Given the proliferation of e-sports and Twitch streamers, I wonder if it would ever be useful to watch video games really fast. Like 12 hours in 12 seconds fast.

Let's Watch People Die

Call of Duty Warzone is one of the most popular games in the contemporary competitive scene. To win, you must kill. How might we watch every murder really fast?

Twitch Streamer HusKers kills an opponent

Here we see Twitch Streamer HusKers finishing off an opponent. At the top-right of the screen is a kill counter. If we can read that number then we can extract every kill that HusKers makes. Here's a scaled up view of that kill counter just before HusKerrs makes that third kill.

Close-up of the kill counter

Recognizing numbers is Machine Learning 101. Are we at a bar on a Friday night? 'cuz we about to get dem digits.

Step one: determine a bounding box for the region of interest

My preferred method is to overlay a grid and count the boxes. Here's a working example.

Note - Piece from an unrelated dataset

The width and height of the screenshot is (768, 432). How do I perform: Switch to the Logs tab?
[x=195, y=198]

Grid overlay of the murder

These boxes are 20 pixels by 20 pixels. The source image is 1280x720 (i.e. 720p). Counting the squares we see that the digits are contained in the space (1212,30,1247,50). I did not get these numbers from the grid alone. The grid provides a starting point and after a few iterations you will discover a tight crop. The extra space is for double-digit numbers.

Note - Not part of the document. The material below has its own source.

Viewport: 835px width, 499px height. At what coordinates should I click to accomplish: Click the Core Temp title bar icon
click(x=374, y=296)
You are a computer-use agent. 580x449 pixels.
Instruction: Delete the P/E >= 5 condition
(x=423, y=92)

Step two: use bounding box to crop region of interest from video frames

PyAV is not the most inuitive library for video processing, but it is by far the fastest Python wrapper for FFmpeg that I've used. Here is a live demo of how to use it to crop out the region of interest from the frames of a video.

Step three: configure a digital eyeball to perceive the digits

Tesseract is an open source "optical character recognizer". I think "digital eyeball" is a more intuitive name. I do not yet know how to build a REPL that runs Tesseract so here is a GitHub repo you can clone. Tesseract is invoked in the run_ocr.sh script. The command is presented on its own below:

tesseract imgs.txt results --dpi 70 --psm 7 -c tessedit_char_whitelist=0123456789 tsv

imgs.txt is a newline-separated-list of image filenames for tesseract to process.
results is the name of the results file
--dpi 70 tells tesseract how many dots per inch the images are. DPI is relevant only for scanned images, but tesseract complains if you don't set this argument. 70 is tesseract's default when a DPI is not provided.
--psm 7 refers to the "page segmentation method" i.e. how is the text laid out on the image. 7 is "Treat the image as a single text line." Read more here.
-c tessedit_char_whitelist=0123456789 defines the character set that can be recognized.
tsv report results as tab-seperated values

The results reporting is the least user-friendly aspect of tesseract. At least in this example, images where characters are recognized have 5 result lines and images where characters are not recognized have 1 result line. Of the 5 result lines, just one contains the actual character recognized. I chose tsv for this demo because it at least includes no-recognition results. The default txt results reporting includes only recognitions so it is impossible to know which recognitions correspond to which inputs.

Putting it all together is the hard part

I have demonstrated transformations from video to cropped frames to recognized digits. In a future post I will demonstrate how to program against this event stream to pull out events of interest.